* FRAGMENTO DEL TEXTO
Escribir es complicado. Todo escritor, toda escritora, alguna vez ha escrito sobre cómo escribir. Y eso es un jaleo. Siempre. Alguien que escribe sobre escribir es como alguien que se observa escribiendo, de la misma manera que cuando, en un videojuego, elegimos la cámara de tercera persona, porque estamos aturdidos o porque no vemos claro el escenario, como si de pronto éste hubiera perdido todo su sentido. Y ahí ya la hemos liado: lo que empezó como pura inocencia ahora se ha vuelto una obsesión por saber si, a nuestra espalda, queda algo de hueco o está, por fin, la pared.

* HAZ ESTO
Reproduce el fragmento sobre la escritura desde "Escribir es complicado." hasta "fin, la pared.", ambos incluidos, y reemplaza "videojuego" por "simulador de vuelo". Las entradas son material independiente y no tienen relación con el fragmento.

* DATOS SIN PROCESAR
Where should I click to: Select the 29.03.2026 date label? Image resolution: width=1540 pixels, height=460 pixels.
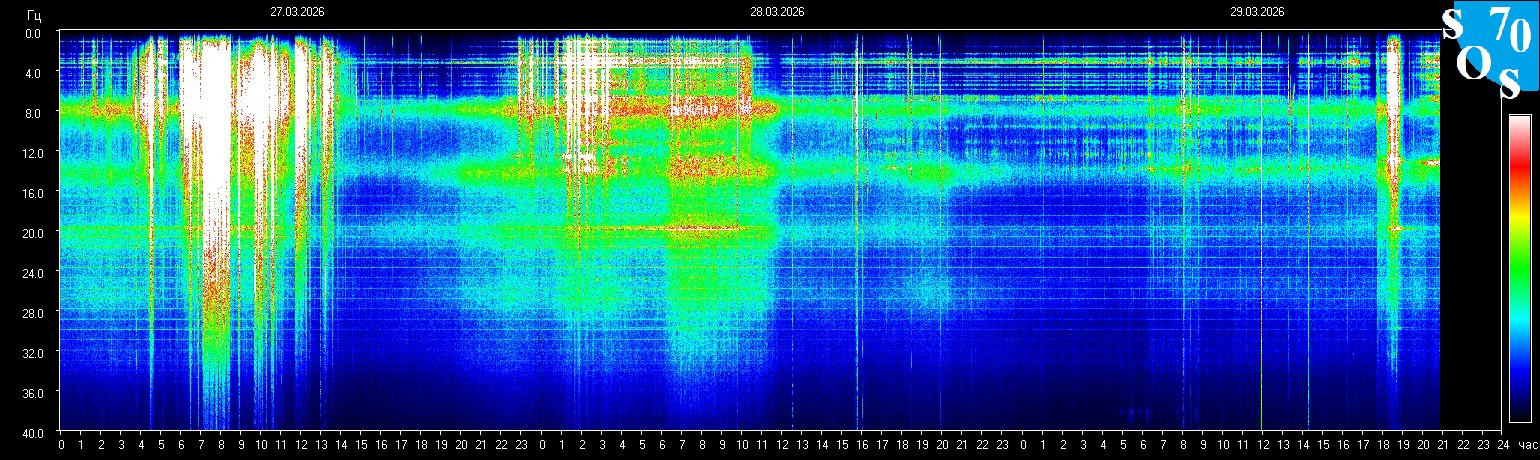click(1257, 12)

==

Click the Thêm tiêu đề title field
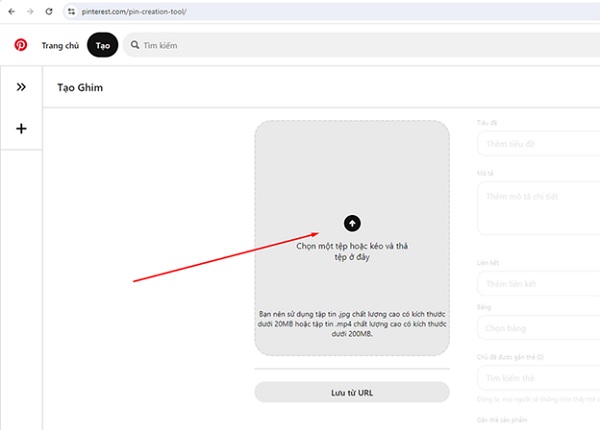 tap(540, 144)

* SOLUCIÓN
Escribir es complicado. Todo escritor, toda escritora, alguna vez ha escrito sobre cómo escribir. Y eso es un jaleo. Siempre. Alguien que escribe sobre escribir es como alguien que se observa escribiendo, de la misma manera que cuando, en un simulador de vuelo, elegimos la cámara de tercera persona, porque estamos aturdidos o porque no vemos claro el escenario, como si de pronto éste hubiera perdido todo su sentido. Y ahí ya la hemos liado: lo que empezó como pura inocencia ahora se ha vuelto una obsesión por saber si, a nuestra espalda, queda algo de hueco o está, por fin, la pared.